Страницы жизни шамординской схимонахини Серафимы (Ильинская) - страница 43

Потом о. Никон долго не приходил, чтобы явиться через полгода. Видит Ирина какую‑то церковь, аналой, на аналое, как в старину, горит лучина, рядом чернильница, гусиное перо и книга в полтетради. Боком к алтарю сидит батюшка Никон, а напротив незнакомая монахиня. «Возьмите на исповедь», — просит Ирина. «Я больше не исповедую, большевики запретили», — сказал о. Никон и обернулся к монахине: «Запиши ее и Настю», и та занесла их имена в книгу…


СКАЗАНИЕ ОБ ОТЦЕ НИКОНЕ

Вот они — отошедшие братья
В чуть заметном сквозном венце.
Изорвалось в дороге платье,
Нн кровннкн в усталом лице.
По дорогам‑то, но дорогам,
По острогам‑то, но острогам
Сколько выхожено путей!
Помолитесь же ради Бога
О душе смятенной моей!
Вот одни — рыжевато — русый,
Поглядел, покачал головой.
Умирал он с молитвой Иисусовой,
Догорая свечой восковой.
Без друзей тосковал он в изгнании
И остатками гаснущих сил,
В умилении и покаянии
Имя Оптиной часто твердил.
Широка, прозрачна Пинега,
Широки заливные луга.
А пески‑то белее снега,
А мягки — утонет нога.
Жарким летом, по травам длинным,
По сыпучим речным пескам
На полозьях везли домовину,
Был усопший легок и прям.
А за гробом плелась Ириша.
Послужила отцу она
Всех послушней, нежней и тише,
И до смерти была верна.
И при ней‑то, в смертном томлении,
Приподнялся больной и сказал:
«Вот какое к нам посещение!
Дай же стул!» — и лицом просиял.
«Это старец Макарий, родная!
Он пришел исповедать меня».
И горела заря, не сгорая,
Купиной золотого огня.
И незримая длилась беседа,
А Ириша не смела прервать.
Или бред? Но ведь не было бреда.
Или сон? Не ложился он спать.
А когда духовник сокровенный
Отошел в предрассветную синь, —
Лик спокойный, счастливый, блаженный
Чуть желтел среди белых простынь.
(Н. Павлович)

Немножко придя в себя, через месяц, Ирина подробно записала все случившееся в далекой северной Пинеге, озаглавив свои записи: «Воспоминания о последних днях жизни и смерти моего духовного отца и руководителя». 1931 г., 13 августа. «Вечная тебе память, дорогой отец и благодетель души моей! Глубока рана, нанесенная моему сердцу кончиною твоею! Рана так глубока, что малейшее прикосновение к ней производит болезненное ощущение» — так кончаются эти воспоминания, но не кончается жизнь инокини Ирины, она не прошла еще и половины отмеренного ей пути…

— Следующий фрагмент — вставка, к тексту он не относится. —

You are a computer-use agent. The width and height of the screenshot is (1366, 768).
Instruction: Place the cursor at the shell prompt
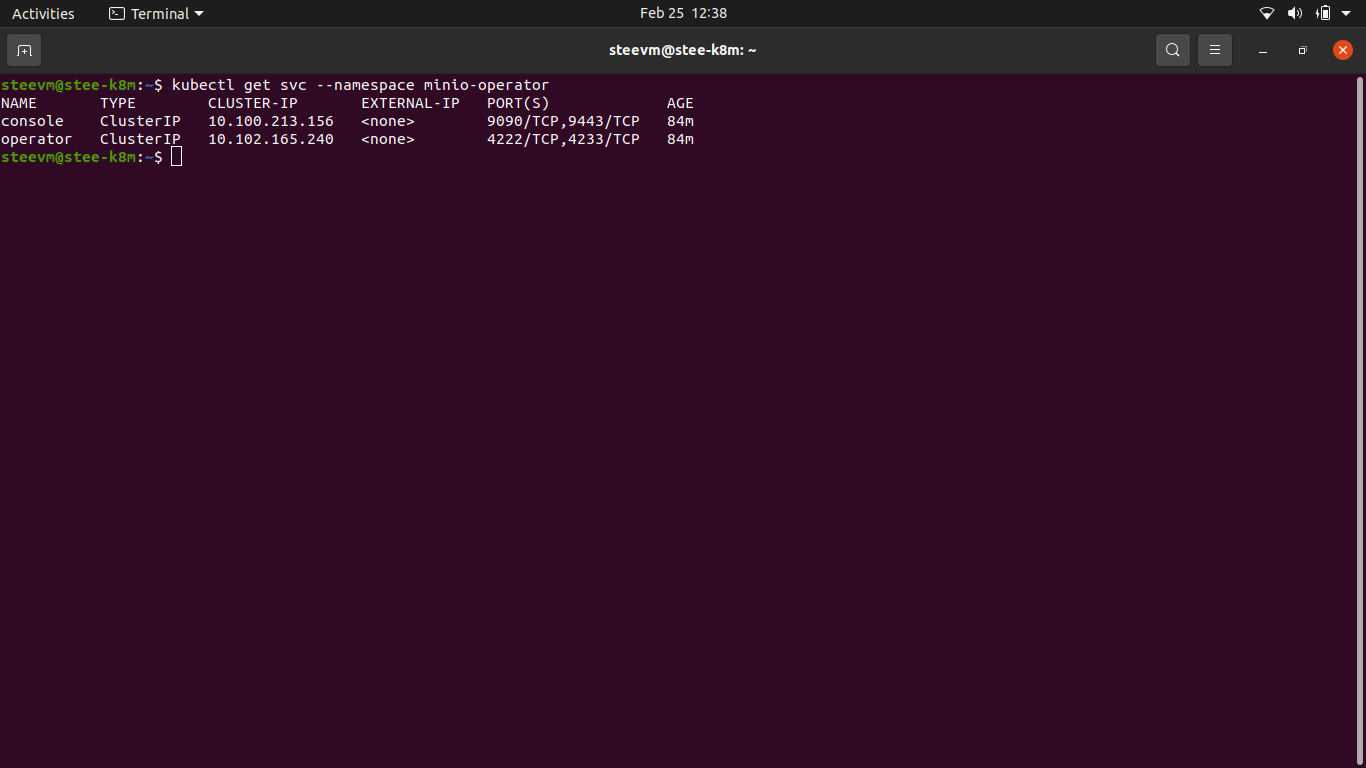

Начало работы Оптиной пустыни по составлению жития о. Никона совпало со столетием со дня его рожденья (1888–1988), что само по себе не случайно. На поиски могилы о. Никона выехали иеромонах о. Феофилакт, послушник Евгений к зав. церковно — историческим кабинетом Свято Данилова монастыря Г. М. Зеленская. Будучи в Москве, оптинские иноки заехали к духовному сыну о. Никона, о. Василию (Евдокимову) расспросить, что он знает о месте захоронения о. Никона. О. Василий сказал, что в тех местах было укрупнение, возможно, кладбище и не сохранилось. Одновременно он благословил на перенос мощей о. Нектария в Оптину пустынь. «Осторожно копайте, может быть, найдете», — сказал о. Василий, Дело в том, что когда в 30–х годах могилу старца Нектария раскопали хулиганы и духовные дети совершили перезахоронение, Н. Павлович намеренно распустила слух, что они похоронили его где‑то в поле, а могилу оставили для поминовения.